LISTE DES ACTIVITÉS -
A) Traduisez en anglais cette phrase de l'extrait sur l'appel à des enquêtes après des décès : « Mais, nous disons la vérité d'abord et ensuite le pardon. »
B) Poursuivez l'extrait consacré à l'appel à des enquêtes indépendantes sur les décès, à la suite de sa dernière phrase.

EXTRAIT À LIRE -
****

Poursuivant, le défenseur des droits de l’homme a soutenu que naturellement, pour lui, il ne s’agit jamais de passer par pertes et profits des… pertes en vies humaines surtout si ces pertes atteignent une certaine proportion. « Comme nous l’avions fait durant les événements de 2011, nous sommes en train de faire un appel à témoins par rapport au nombre de victimes. Nous demandons aux familles impactées de se manifester. C’est vrai que le président de la République a déjà donné le ton en promettant d’indemniser les familles des victimes. Mais, pour nous, ce qui est le plus important c’est que des enquêtes impartiales et indépendantes se fassent et qu’on sache dans quelles conditions ces décès sont intervenus. S’il y a eu usage d’armes à feu, dans quelles circonstances y en a-t-il eu et s’il y a des culpabilités, qu’elles soient établies.
Pas dans une optique de rétribution pénale ou de répression mais qu’on en tire les leçons pour l’avenir. Parce que le conflit est inhérent à la société mais toute société qui connait ce genre de conflit doit diagnostiquer la situation afin d’en tirer le meilleur profit pour l’avenir. Si on ne tire pas de plus-value par rapport à des crises de cette nature, c’est que notre société est vouée au dépérissement. Donc, il est important qu’on fasse des enquêtes et que justice se fasse. Que les familles des victimes sachent pourquoi il en est ainsi.
A partir de ce moment-là, ces familles pourront faire leur deuil, exorciser leurs traumatismes et, éventuellement, pardonner. Mais, nous disons la vérité d’abord et ensuite le pardon. La vérité d’abord pour la non réitération des faits pour que demain il n’y ait plus jamais cela » a-t-il ajouté.

****

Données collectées
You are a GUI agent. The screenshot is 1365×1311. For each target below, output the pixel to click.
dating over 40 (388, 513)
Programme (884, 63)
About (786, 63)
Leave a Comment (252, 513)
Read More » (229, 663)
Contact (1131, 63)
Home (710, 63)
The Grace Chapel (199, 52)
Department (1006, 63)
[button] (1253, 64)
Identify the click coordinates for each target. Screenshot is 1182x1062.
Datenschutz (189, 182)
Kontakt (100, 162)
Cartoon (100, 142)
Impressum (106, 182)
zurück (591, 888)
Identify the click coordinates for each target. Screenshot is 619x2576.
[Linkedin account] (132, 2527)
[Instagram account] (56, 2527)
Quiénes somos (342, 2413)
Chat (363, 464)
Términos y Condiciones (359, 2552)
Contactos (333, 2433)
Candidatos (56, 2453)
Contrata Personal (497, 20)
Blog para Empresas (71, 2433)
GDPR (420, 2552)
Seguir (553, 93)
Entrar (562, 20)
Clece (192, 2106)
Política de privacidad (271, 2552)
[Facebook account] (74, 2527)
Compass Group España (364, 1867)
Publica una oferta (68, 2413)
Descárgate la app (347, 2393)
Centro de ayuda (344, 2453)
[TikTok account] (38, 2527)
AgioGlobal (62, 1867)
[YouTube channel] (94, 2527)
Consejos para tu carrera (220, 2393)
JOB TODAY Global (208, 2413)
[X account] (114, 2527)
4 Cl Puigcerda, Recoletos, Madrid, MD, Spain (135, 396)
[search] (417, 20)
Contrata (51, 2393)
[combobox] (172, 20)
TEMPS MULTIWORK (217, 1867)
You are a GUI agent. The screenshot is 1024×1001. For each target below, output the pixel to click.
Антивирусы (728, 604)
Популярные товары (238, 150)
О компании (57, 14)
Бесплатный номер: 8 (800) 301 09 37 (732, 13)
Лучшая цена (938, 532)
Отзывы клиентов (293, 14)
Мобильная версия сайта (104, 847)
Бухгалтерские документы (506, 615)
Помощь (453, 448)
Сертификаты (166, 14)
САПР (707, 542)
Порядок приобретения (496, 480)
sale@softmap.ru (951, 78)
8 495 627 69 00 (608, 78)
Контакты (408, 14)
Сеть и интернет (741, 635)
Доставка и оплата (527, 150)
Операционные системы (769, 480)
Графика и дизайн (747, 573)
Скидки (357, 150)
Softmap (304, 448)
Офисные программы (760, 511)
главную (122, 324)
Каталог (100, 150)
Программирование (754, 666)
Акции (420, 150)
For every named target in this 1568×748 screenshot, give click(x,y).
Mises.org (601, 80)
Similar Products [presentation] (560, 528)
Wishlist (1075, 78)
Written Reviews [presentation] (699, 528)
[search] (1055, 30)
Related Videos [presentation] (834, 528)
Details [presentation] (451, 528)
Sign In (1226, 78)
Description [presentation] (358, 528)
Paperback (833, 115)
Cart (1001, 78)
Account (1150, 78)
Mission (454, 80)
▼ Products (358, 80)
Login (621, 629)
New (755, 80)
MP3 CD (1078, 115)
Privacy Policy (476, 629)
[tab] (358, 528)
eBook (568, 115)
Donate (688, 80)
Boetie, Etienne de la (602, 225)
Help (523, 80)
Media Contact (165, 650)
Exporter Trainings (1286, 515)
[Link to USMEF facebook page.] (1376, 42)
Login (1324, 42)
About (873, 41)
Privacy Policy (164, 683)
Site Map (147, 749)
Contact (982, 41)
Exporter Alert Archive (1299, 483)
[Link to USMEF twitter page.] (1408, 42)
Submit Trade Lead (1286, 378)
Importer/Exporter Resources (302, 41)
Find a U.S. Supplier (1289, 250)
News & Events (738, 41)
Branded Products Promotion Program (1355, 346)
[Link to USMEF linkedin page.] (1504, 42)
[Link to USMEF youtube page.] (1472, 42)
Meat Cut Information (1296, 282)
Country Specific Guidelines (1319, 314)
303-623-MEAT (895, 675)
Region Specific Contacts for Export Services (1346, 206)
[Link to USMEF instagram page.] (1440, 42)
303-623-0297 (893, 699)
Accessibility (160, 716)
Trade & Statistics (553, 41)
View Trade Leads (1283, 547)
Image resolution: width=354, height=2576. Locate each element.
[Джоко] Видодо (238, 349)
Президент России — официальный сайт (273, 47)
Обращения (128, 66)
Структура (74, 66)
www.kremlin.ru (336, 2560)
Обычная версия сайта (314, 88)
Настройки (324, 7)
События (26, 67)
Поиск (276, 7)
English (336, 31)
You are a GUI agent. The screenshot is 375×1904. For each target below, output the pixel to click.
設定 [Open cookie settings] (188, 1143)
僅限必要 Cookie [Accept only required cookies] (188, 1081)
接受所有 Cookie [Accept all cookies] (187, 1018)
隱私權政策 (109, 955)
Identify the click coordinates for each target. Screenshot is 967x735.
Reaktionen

****

RÉPONSES AUX ACTIVITÉS -
A) But we say the truth first, and then forgiveness.

B)
Saisine de la CPI
Selon l’avocat défenseur des droits de l’homme, il y a des initiatives qui sont allées dans ce sens de rendre justice aux victimes. « Il y a eu déjà des accusés de réception venant de la Cour pénale internationale (CPI), des citoyens sénégalais individuellement ont déjà saisi la CPI. Nous, à notre niveau, nous avons une démarche beaucoup plus documentée. Nous voulons d’abord avoir suffisamment d’éléments, savoir ce qui s’est réellement passé. Il faut comprendre que la CPI a une compétence subsidiaire. Il appartient aux justices nationales d’abord de faire leur travail d’autant plus que le Sénégal a ratifié le traité de Rome mais aussi notre pays a transposé dans son droit positif les crimes contre l’humanité, les crimes de guerre et les crimes de génocide qui relèvent de la compétence de la CPI.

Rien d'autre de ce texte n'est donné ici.